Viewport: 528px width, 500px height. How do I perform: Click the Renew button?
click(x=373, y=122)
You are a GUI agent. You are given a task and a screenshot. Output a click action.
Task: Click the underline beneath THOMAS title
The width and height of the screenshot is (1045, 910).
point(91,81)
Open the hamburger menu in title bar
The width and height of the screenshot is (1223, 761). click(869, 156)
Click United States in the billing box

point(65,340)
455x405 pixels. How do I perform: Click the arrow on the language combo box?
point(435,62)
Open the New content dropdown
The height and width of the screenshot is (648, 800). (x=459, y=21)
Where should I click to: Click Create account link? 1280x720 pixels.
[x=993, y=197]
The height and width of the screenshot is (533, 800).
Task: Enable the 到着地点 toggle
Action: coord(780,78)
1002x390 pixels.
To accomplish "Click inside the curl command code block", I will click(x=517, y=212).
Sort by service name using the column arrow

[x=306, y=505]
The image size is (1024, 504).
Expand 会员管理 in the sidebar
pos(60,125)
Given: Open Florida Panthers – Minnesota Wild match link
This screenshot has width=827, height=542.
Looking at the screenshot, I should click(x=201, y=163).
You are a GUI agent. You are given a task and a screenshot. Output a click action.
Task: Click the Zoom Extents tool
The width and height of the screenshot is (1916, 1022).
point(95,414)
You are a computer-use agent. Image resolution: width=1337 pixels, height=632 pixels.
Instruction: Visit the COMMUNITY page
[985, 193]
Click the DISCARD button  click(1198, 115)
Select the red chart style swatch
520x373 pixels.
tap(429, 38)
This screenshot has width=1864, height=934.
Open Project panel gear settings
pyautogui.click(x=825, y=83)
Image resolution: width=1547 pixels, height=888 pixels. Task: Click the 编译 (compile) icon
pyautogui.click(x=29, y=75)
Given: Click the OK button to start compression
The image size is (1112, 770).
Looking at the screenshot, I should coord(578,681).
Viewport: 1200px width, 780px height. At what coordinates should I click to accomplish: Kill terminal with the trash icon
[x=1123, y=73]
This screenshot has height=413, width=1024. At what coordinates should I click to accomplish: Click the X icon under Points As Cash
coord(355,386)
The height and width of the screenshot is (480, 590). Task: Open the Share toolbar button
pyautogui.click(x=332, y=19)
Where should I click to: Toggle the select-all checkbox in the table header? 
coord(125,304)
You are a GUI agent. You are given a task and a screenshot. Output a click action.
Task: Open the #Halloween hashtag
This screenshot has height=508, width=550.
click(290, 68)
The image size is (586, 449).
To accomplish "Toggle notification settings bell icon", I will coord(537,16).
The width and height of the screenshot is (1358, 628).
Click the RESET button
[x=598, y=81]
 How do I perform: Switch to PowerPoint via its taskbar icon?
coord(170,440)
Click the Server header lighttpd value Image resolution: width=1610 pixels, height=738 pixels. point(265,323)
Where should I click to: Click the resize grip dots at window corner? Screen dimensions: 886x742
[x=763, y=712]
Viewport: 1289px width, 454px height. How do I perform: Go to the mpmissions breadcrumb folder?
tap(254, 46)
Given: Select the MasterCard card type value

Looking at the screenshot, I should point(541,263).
▬▬▬▬▬▬▬▬▬▬
_Task prompt_
Each line of the data has to be written out exactly as it appears.

_Task answer_
Viewport: 528px width, 500px height. How do I perform: Click the Renew button?
click(x=373, y=122)
You are a GUI agent. You are given a task and a screenshot. Output a click action.
Task: Click the underline beneath THOMAS title
The width and height of the screenshot is (1045, 910).
point(91,81)
Open the hamburger menu in title bar
The width and height of the screenshot is (1223, 761). click(869, 156)
Click United States in the billing box

point(65,340)
455x405 pixels. How do I perform: Click the arrow on the language combo box?
point(435,62)
Open the New content dropdown
The height and width of the screenshot is (648, 800). (x=459, y=21)
Where should I click to: Click Create account link? 1280x720 pixels.
[x=993, y=197]
The height and width of the screenshot is (533, 800).
Task: Enable the 到着地点 toggle
Action: coord(780,78)
1002x390 pixels.
To accomplish "Click inside the curl command code block", I will click(x=517, y=212).
Sort by service name using the column arrow

[x=306, y=505]
The image size is (1024, 504).
Expand 会员管理 in the sidebar
pos(60,125)
Given: Open Florida Panthers – Minnesota Wild match link
This screenshot has width=827, height=542.
Looking at the screenshot, I should click(x=201, y=163).
You are a GUI agent. You are given a task and a screenshot. Output a click action.
Task: Click the Zoom Extents tool
The width and height of the screenshot is (1916, 1022).
point(95,414)
You are a computer-use agent. Image resolution: width=1337 pixels, height=632 pixels.
Instruction: Visit the COMMUNITY page
[985, 193]
Click the DISCARD button  click(1198, 115)
Select the red chart style swatch
520x373 pixels.
tap(429, 38)
This screenshot has width=1864, height=934.
Open Project panel gear settings
pyautogui.click(x=825, y=83)
Image resolution: width=1547 pixels, height=888 pixels. Task: Click the 编译 (compile) icon
pyautogui.click(x=29, y=75)
Given: Click the OK button to start compression
The image size is (1112, 770).
Looking at the screenshot, I should coord(578,681).
Viewport: 1200px width, 780px height. At what coordinates should I click to accomplish: Kill terminal with the trash icon
[x=1123, y=73]
This screenshot has height=413, width=1024. At what coordinates should I click to accomplish: Click the X icon under Points As Cash
coord(355,386)
The height and width of the screenshot is (480, 590). Task: Open the Share toolbar button
pyautogui.click(x=332, y=19)
Where should I click to: Toggle the select-all checkbox in the table header? 
coord(125,304)
You are a GUI agent. You are given a task and a screenshot. Output a click action.
Task: Open the #Halloween hashtag
This screenshot has height=508, width=550.
click(290, 68)
The image size is (586, 449).
To accomplish "Toggle notification settings bell icon", I will coord(537,16).
The width and height of the screenshot is (1358, 628).
Click the RESET button
[x=598, y=81]
 How do I perform: Switch to PowerPoint via its taskbar icon?
coord(170,440)
Click the Server header lighttpd value Image resolution: width=1610 pixels, height=738 pixels. point(265,323)
Where should I click to: Click the resize grip dots at window corner? Screen dimensions: 886x742
[x=763, y=712]
Viewport: 1289px width, 454px height. How do I perform: Go to the mpmissions breadcrumb folder?
tap(254, 46)
Given: Select the MasterCard card type value

Looking at the screenshot, I should point(541,263).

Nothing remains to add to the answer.